Mali and Burkina Faso warned that “any military intervention against Niger would amount to a declaration of war against Burkina Faso and Mali,” the statement said.
They also said an invasion of Niger would see their immediate withdrawal from ECOWAS, as well as the adoption of self-defence measures in support of the armed forces and the people of Niger.
Berating ECOWAS and its leaders, Mali and Burkina Faso accused ECOWAS of hypocrisy.
“The Transitional Governments of Burkina Faso and Mali are deeply indignant and surprised by the imbalance observed between, on the one hand, the celerity and the adventurous attitude of certain political leaders in West Africa wishing to use force armed forces to restore constitutional order in a sovereign country, and on the other hand, the inaction, indifference and passive complicity of these organizations and political leaders in helping States and peoples who have been victims of terrorism for a decade and left to their fate,” the statement added.

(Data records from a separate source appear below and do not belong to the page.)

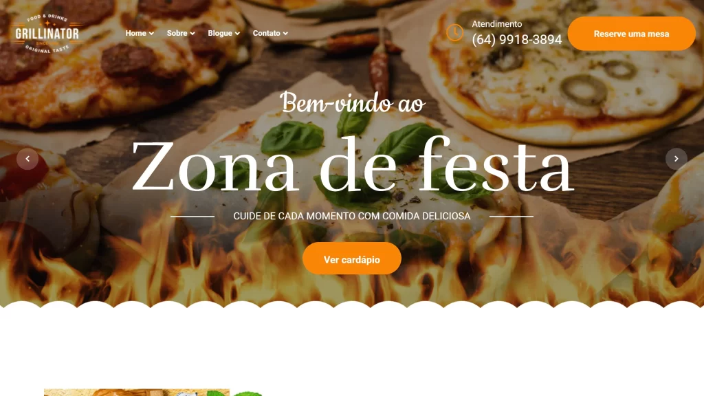Open the Contato menu item
Image resolution: width=704 pixels, height=396 pixels.
click(x=266, y=33)
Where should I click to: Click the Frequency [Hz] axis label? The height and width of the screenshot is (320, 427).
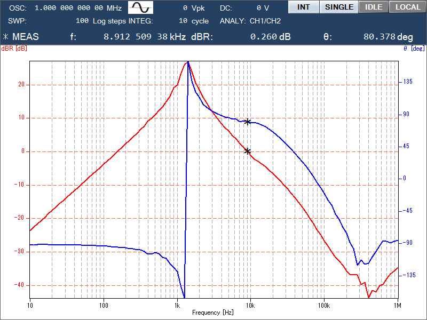212,313

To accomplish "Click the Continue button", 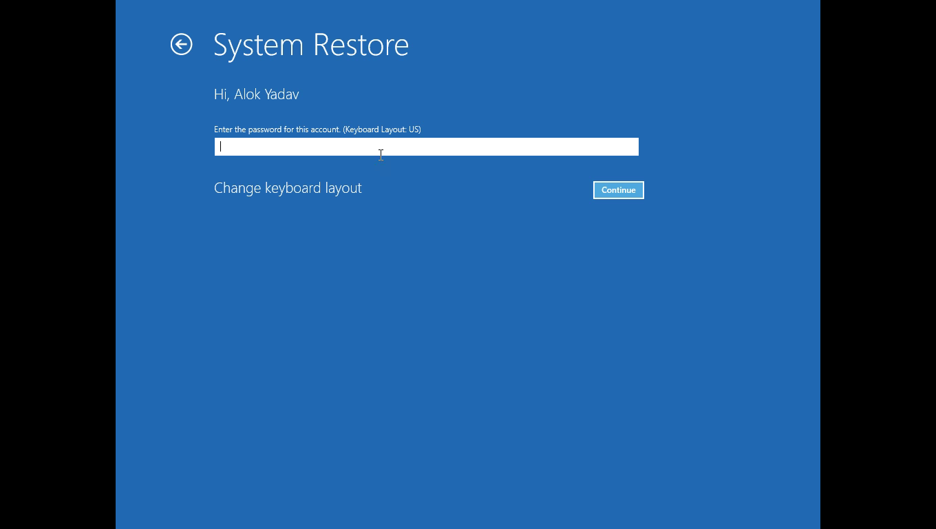I will 618,190.
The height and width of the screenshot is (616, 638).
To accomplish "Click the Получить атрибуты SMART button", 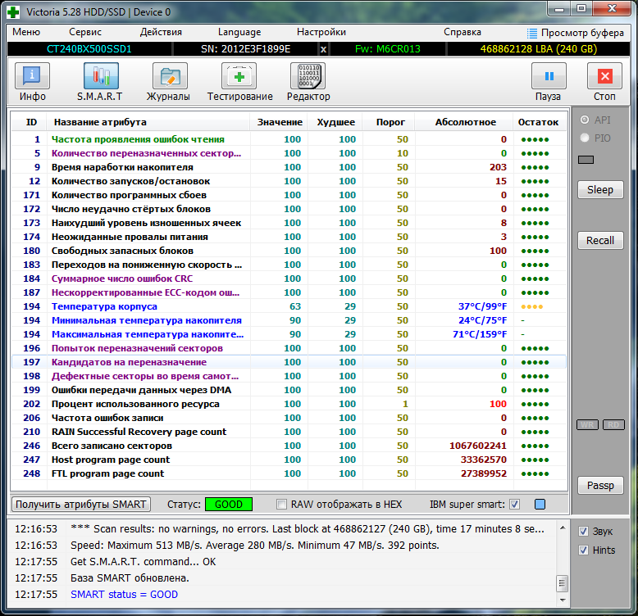I will [81, 504].
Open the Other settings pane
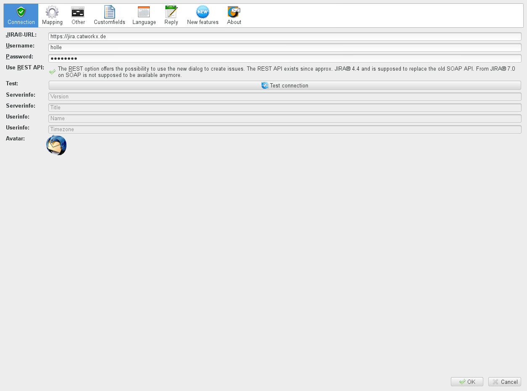 point(78,16)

It followed the weekend’s decision of ECOWAS to leave military options open for Niger should the coup plotters fail to relinquish power to democratically-elected President Mohamed Bazoum and return to their barracks. ECOWAS also threatened to block all trades, including banking and utility supply, with Niger, as well as blockade the country’s airspace.
Mr Bazoum was ousted from office on July 27. Soldiers immediately declared an indefinite curfew and closure of all borders,
Colonel Amadou Abdramane, who appeared to be among the leaders of the coup, addressed Mr Bazoum directly, saying the soldiers seized power to “put an end to the regime that you know due to the deteriorating security situation and bad governance.”
However, this development has been widely condemned by international communities, the United States of America, the United Nations and ECOWAS, which is led by President Bola Tinubu of Nigeria.